Your answer should be an exact copy of the lines from the one holding "You are a computer-use agent." to the end of the material below, pictures left out.

========

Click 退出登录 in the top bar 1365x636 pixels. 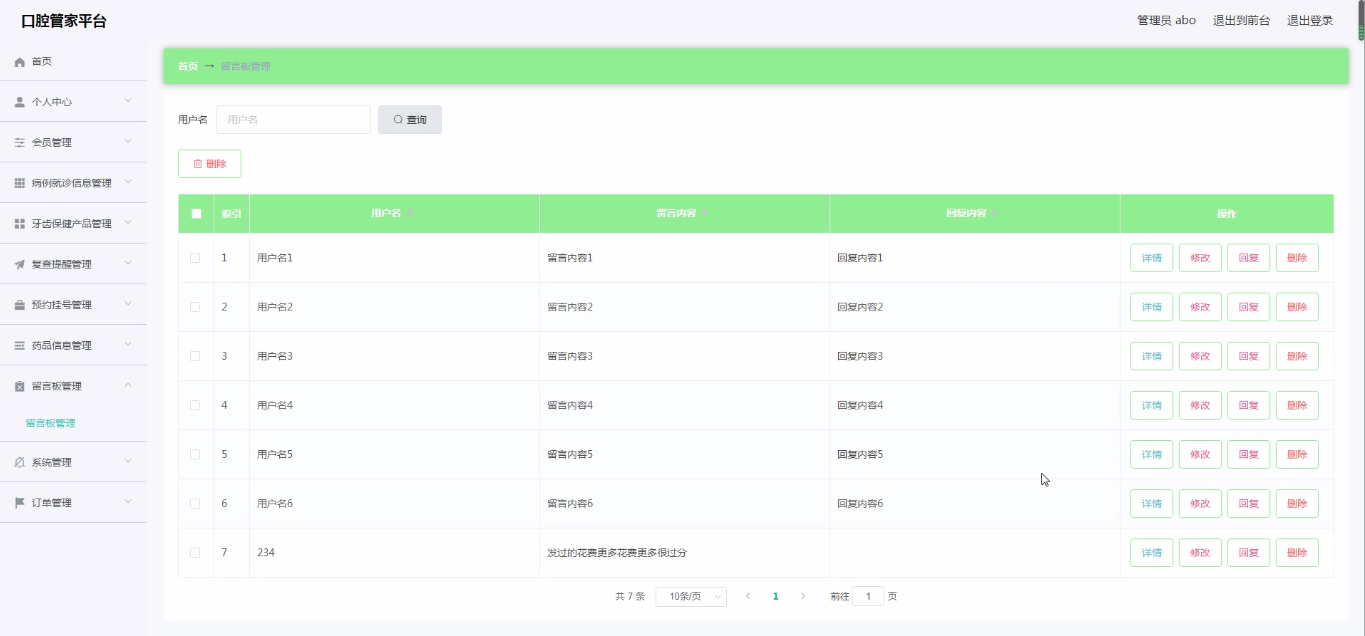[x=1309, y=20]
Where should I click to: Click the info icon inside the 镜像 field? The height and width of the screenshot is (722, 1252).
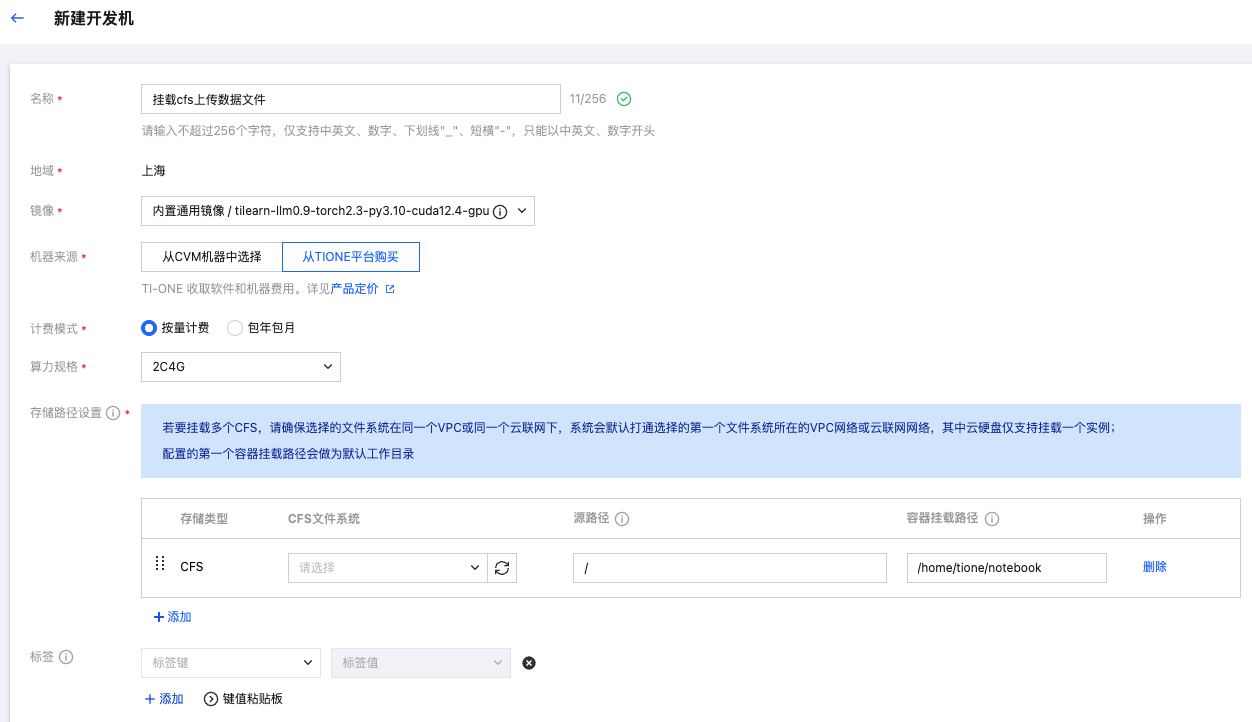click(500, 211)

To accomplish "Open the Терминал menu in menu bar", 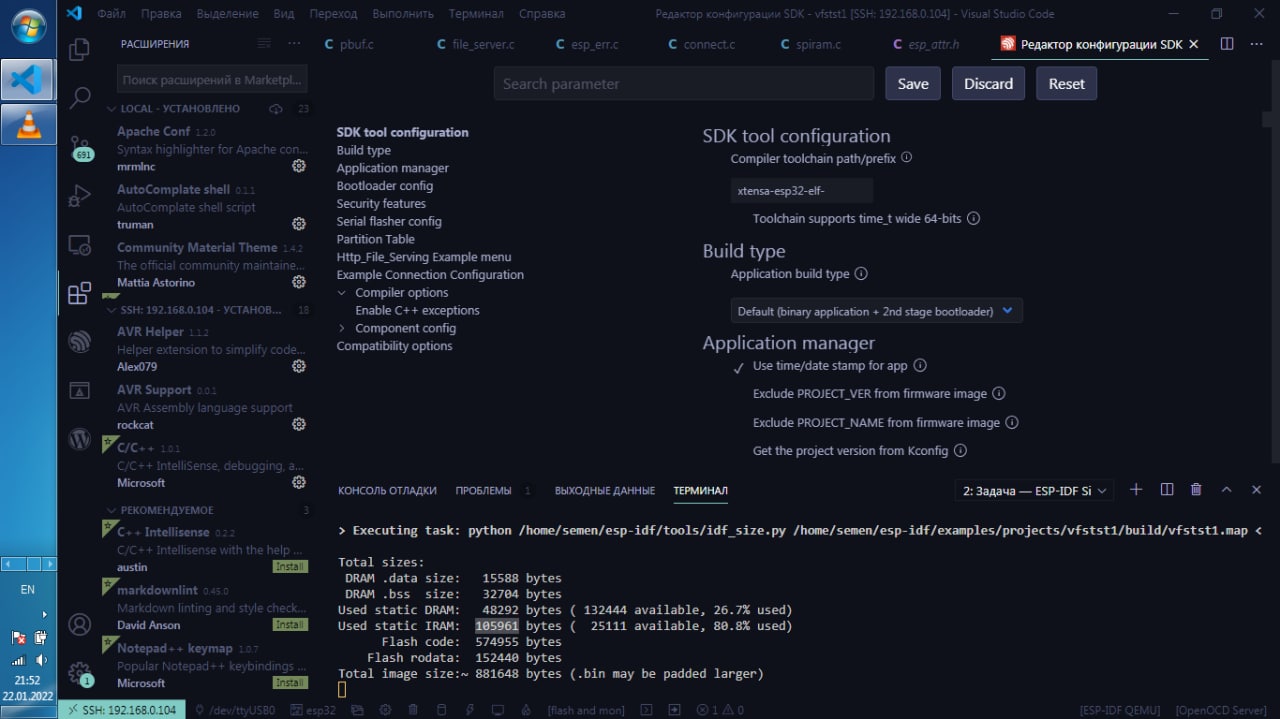I will tap(476, 14).
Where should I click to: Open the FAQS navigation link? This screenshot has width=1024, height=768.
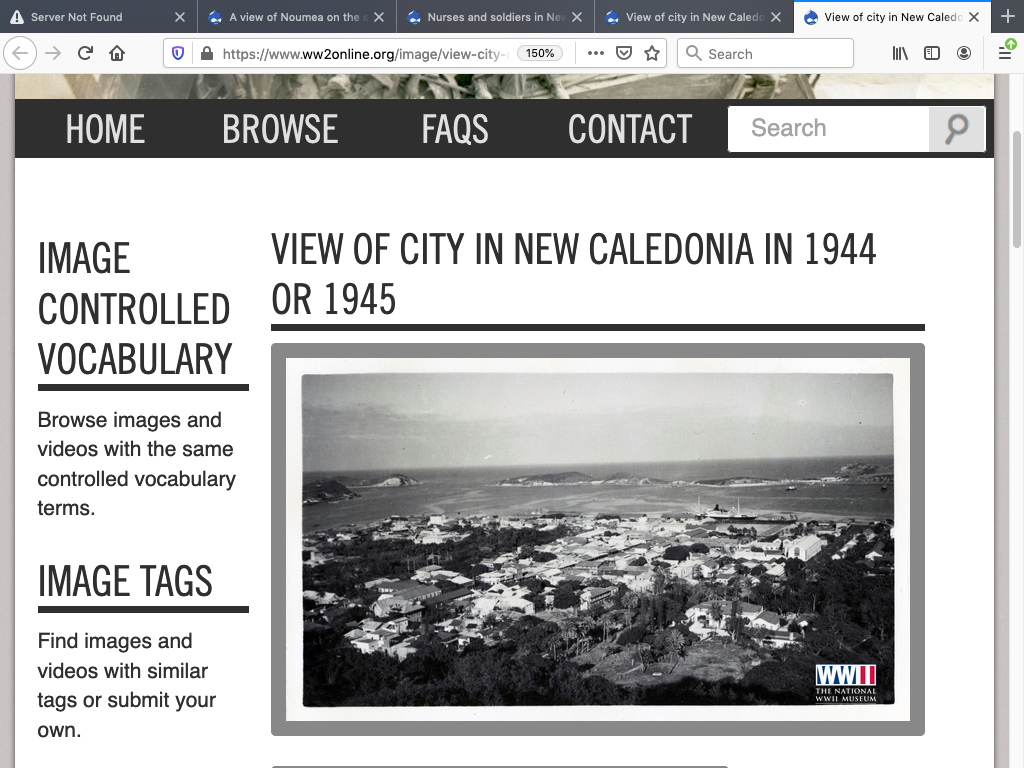point(455,129)
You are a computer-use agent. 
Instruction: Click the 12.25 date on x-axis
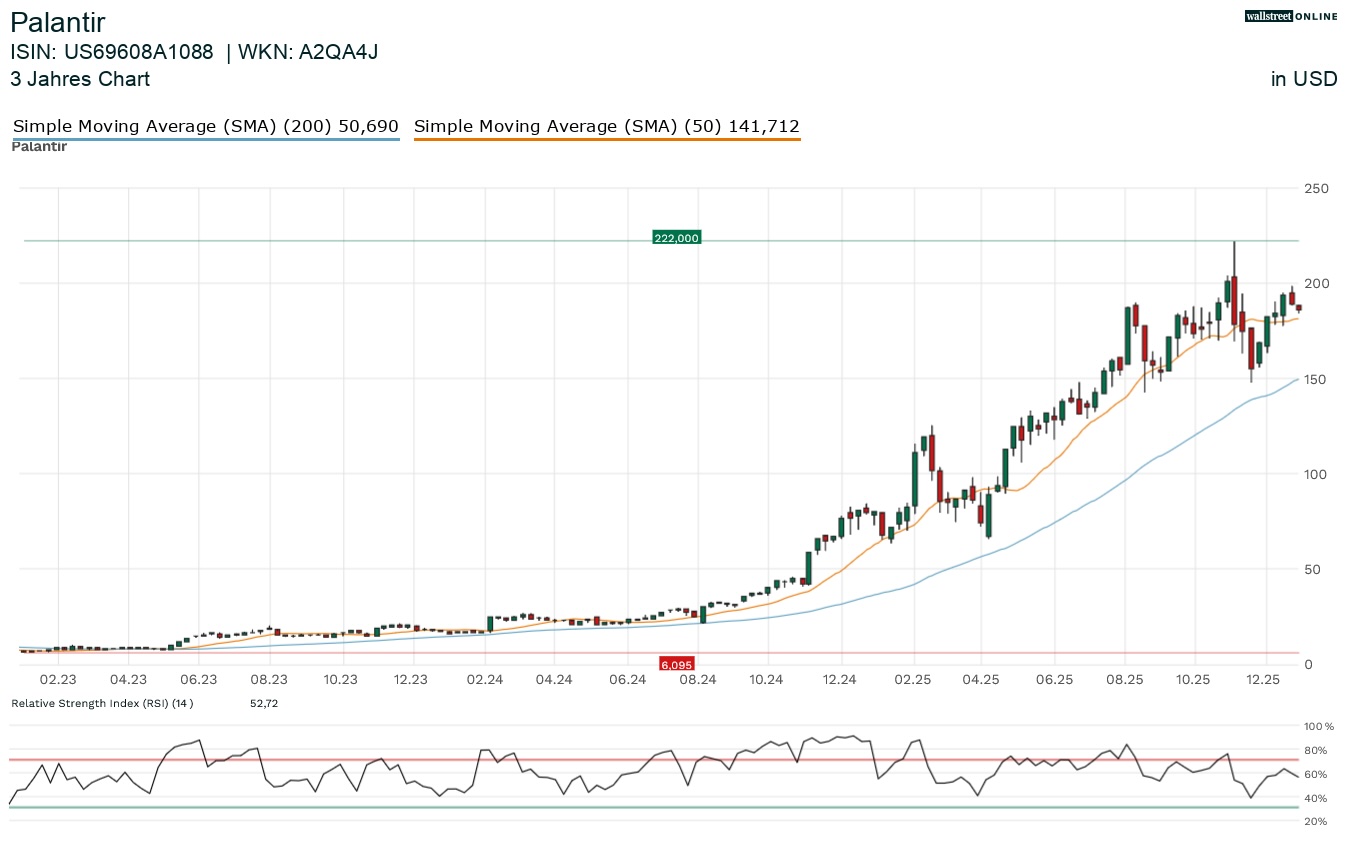1265,680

========

## Result
You are a computer-use agent. 
Instruction: Click the 12.25 date on x-axis
1265,680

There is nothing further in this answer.